▶ Material for this task:
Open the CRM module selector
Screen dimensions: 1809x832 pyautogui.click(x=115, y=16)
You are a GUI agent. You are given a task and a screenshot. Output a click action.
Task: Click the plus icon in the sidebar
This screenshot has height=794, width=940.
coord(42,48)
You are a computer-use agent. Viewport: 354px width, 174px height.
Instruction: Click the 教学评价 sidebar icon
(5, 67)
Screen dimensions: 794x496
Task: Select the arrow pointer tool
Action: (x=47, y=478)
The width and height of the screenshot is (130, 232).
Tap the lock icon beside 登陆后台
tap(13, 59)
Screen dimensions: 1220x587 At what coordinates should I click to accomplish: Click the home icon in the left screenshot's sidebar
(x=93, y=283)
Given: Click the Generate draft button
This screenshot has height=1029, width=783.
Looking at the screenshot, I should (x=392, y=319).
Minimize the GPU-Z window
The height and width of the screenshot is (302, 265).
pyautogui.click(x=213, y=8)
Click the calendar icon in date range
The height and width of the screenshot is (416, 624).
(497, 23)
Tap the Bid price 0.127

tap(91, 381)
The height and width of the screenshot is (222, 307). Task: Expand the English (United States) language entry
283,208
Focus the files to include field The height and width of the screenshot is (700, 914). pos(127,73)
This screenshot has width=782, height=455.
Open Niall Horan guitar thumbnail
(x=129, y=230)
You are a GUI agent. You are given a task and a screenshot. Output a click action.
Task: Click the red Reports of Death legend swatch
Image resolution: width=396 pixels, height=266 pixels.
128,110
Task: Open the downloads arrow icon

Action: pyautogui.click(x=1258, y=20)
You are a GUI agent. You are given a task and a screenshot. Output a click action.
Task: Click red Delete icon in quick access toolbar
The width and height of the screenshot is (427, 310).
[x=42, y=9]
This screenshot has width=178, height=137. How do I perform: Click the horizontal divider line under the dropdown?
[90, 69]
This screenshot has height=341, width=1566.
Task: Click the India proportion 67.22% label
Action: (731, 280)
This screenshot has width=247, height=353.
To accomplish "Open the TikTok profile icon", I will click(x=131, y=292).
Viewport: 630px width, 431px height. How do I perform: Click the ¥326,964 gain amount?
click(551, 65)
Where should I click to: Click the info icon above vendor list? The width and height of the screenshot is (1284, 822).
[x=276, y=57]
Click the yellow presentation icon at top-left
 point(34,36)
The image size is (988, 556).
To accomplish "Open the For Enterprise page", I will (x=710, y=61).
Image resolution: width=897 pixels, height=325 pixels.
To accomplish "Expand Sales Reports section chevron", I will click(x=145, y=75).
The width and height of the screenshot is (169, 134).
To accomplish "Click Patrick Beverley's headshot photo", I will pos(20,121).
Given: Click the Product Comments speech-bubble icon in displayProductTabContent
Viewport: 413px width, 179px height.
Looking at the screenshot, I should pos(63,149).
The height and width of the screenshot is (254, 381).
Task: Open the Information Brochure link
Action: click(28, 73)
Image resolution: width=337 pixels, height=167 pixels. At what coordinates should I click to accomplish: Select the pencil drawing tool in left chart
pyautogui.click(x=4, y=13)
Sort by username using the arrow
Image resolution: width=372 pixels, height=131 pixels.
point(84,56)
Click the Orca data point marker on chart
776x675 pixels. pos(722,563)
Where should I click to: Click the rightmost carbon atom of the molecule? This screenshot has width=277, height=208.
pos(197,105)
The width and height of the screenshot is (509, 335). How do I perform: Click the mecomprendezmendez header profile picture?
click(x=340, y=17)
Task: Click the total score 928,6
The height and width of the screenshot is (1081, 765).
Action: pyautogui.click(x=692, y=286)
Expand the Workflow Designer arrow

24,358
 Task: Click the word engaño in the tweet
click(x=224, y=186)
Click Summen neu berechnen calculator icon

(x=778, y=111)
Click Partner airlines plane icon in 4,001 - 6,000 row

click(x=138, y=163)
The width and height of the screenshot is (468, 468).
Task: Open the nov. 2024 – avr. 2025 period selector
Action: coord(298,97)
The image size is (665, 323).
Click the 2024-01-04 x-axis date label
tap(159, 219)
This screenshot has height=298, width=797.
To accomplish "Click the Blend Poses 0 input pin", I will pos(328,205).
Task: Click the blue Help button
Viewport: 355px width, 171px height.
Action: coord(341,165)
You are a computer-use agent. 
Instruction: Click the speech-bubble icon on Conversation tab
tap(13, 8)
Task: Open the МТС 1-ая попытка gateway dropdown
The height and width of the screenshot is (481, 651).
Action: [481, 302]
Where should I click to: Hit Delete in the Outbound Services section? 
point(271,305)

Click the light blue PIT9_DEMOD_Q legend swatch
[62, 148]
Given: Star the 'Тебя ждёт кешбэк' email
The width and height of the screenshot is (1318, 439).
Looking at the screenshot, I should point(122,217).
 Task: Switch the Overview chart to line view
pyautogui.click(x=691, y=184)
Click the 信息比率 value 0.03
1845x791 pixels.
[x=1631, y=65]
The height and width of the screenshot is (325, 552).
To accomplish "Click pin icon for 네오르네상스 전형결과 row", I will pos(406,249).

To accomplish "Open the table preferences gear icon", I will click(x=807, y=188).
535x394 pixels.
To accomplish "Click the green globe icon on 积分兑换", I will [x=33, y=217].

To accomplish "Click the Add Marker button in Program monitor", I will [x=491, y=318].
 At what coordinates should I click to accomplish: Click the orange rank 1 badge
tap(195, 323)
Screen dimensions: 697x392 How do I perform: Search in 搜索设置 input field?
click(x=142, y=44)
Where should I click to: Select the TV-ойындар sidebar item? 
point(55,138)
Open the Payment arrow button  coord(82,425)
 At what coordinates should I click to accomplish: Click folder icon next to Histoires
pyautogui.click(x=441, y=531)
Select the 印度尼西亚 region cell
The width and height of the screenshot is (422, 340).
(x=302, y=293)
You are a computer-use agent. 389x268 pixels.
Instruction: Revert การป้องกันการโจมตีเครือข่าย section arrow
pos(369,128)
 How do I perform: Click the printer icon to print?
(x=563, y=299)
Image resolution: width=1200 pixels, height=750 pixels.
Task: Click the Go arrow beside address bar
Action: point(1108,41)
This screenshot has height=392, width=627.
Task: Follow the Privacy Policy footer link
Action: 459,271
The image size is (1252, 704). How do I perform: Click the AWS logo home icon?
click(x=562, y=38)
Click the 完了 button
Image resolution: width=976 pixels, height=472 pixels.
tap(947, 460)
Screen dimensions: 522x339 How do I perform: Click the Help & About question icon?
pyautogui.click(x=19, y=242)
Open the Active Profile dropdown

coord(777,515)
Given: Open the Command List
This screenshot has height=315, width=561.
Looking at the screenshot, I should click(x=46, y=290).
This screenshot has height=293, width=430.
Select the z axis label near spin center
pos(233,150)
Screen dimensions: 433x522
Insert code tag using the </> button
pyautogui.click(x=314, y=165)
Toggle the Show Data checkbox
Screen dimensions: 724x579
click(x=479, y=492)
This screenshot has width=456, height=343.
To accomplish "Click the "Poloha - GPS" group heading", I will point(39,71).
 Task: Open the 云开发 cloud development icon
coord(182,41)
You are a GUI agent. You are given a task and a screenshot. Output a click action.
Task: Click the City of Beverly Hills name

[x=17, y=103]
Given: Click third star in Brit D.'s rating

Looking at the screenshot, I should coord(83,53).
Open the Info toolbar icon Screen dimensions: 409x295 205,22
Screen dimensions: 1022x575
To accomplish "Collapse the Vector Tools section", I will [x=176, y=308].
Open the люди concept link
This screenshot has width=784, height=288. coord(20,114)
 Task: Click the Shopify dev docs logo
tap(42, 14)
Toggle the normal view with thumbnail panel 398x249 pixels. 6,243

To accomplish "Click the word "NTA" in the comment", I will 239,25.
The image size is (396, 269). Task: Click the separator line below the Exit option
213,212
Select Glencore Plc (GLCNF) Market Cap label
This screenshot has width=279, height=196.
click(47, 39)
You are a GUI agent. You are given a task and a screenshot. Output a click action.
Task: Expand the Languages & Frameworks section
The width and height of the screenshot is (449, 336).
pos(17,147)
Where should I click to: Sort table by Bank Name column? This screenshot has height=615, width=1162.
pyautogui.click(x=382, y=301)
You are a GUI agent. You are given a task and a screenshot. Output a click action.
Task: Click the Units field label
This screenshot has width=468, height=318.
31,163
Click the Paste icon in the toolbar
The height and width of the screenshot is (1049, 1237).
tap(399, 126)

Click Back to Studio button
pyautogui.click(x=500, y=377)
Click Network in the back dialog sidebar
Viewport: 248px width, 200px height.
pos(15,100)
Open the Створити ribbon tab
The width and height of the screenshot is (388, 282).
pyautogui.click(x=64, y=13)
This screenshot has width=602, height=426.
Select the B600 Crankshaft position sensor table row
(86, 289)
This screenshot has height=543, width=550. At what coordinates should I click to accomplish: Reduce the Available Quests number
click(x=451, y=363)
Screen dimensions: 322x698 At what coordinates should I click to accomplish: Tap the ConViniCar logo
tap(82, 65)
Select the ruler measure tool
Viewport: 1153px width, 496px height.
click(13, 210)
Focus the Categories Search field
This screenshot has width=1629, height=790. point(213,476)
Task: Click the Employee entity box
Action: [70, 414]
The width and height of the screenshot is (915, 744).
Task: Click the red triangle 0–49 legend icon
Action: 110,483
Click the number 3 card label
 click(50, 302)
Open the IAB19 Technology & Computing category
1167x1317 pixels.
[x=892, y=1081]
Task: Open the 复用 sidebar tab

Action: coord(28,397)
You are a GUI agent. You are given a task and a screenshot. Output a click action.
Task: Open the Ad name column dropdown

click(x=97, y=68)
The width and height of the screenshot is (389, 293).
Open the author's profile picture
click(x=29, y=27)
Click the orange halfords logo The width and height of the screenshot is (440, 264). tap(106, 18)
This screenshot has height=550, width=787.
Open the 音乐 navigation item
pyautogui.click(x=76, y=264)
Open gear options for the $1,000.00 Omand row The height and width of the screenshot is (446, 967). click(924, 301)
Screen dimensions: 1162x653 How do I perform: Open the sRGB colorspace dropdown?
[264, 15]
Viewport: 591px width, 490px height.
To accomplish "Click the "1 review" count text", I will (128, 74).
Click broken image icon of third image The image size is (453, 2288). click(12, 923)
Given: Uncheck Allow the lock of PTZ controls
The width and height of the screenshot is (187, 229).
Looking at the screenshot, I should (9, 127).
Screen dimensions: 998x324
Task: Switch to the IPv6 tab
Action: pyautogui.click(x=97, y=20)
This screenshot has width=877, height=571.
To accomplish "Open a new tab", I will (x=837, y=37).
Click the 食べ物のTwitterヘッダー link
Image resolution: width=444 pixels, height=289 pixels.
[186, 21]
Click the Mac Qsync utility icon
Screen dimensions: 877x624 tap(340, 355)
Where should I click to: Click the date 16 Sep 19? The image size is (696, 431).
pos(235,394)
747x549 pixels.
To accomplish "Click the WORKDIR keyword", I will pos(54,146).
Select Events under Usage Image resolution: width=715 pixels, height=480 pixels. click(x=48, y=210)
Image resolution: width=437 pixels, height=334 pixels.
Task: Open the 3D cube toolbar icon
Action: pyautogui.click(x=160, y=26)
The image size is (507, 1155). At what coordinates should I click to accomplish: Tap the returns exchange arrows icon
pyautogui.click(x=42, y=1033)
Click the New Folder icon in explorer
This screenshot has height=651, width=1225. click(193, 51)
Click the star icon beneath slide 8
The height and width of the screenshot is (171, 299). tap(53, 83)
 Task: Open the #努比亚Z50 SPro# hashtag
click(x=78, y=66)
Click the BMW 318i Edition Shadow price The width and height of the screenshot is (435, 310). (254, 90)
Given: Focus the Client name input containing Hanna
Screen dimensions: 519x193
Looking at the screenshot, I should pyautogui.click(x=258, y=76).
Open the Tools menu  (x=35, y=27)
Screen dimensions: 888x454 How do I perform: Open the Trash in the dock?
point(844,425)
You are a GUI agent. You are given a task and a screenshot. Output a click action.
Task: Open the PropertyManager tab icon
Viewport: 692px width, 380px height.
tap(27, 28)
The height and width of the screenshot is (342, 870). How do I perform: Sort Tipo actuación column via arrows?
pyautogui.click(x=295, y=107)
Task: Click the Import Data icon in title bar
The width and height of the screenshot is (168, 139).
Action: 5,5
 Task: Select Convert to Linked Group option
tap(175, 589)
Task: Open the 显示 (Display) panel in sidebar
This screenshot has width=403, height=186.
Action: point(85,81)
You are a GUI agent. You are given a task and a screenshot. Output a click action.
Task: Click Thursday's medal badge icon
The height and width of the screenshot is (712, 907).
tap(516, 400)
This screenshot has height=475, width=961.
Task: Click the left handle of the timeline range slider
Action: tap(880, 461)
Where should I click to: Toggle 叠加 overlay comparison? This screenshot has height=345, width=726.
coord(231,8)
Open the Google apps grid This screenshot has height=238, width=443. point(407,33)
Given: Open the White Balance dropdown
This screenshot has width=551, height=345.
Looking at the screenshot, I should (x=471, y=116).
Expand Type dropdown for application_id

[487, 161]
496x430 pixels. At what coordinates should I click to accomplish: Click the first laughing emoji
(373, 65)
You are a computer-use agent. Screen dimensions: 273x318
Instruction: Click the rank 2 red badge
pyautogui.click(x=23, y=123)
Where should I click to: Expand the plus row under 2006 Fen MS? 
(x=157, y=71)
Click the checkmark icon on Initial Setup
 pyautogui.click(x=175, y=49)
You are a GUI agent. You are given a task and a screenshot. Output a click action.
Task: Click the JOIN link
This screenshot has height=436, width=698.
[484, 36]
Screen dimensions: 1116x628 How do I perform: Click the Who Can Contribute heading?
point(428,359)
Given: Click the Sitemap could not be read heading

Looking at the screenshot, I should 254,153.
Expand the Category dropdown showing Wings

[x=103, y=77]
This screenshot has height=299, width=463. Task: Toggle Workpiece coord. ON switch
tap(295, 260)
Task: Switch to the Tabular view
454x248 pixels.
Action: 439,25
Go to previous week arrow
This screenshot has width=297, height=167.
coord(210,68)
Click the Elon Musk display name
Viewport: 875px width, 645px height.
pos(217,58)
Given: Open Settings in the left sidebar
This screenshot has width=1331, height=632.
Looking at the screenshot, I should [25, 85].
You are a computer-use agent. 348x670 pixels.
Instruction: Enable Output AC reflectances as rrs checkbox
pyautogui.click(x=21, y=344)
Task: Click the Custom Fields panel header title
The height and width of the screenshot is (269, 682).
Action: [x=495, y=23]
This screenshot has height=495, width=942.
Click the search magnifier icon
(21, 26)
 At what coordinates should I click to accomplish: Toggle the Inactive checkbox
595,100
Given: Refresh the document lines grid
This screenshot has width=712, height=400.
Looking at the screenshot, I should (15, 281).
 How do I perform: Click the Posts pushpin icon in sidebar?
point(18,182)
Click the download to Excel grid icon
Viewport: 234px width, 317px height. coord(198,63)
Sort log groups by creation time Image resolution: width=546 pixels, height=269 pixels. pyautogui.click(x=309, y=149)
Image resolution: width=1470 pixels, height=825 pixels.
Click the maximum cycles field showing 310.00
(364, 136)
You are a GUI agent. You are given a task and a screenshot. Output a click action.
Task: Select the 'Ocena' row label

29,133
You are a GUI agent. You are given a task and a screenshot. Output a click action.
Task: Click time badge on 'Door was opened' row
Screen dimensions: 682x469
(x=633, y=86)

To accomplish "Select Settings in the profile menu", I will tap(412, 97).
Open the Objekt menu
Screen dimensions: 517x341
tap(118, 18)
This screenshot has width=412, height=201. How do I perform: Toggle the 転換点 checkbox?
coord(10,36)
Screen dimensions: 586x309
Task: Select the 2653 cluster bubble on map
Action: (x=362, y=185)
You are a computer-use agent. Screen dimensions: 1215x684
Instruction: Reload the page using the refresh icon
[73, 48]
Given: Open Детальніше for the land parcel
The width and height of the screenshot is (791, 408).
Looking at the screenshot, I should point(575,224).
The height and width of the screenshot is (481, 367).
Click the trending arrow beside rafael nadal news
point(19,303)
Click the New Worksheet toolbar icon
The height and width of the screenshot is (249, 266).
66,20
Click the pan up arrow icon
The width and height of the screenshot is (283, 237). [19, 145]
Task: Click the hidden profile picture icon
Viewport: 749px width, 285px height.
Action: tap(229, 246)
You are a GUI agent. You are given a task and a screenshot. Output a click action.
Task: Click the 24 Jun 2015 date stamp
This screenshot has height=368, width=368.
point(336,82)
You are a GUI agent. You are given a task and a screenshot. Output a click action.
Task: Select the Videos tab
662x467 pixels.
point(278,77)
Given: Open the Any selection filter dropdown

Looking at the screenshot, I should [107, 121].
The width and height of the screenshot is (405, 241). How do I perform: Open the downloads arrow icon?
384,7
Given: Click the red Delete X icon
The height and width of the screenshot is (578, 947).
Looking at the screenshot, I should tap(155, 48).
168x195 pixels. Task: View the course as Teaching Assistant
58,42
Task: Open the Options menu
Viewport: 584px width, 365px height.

▶ Your instructions: Lines of the listing above that contain the word "gear" must all be copied.

▶ Your response:
To accomplish "Open the table preferences gear icon", I will click(x=807, y=188).
Open gear options for the $1,000.00 Omand row The height and width of the screenshot is (446, 967). click(924, 301)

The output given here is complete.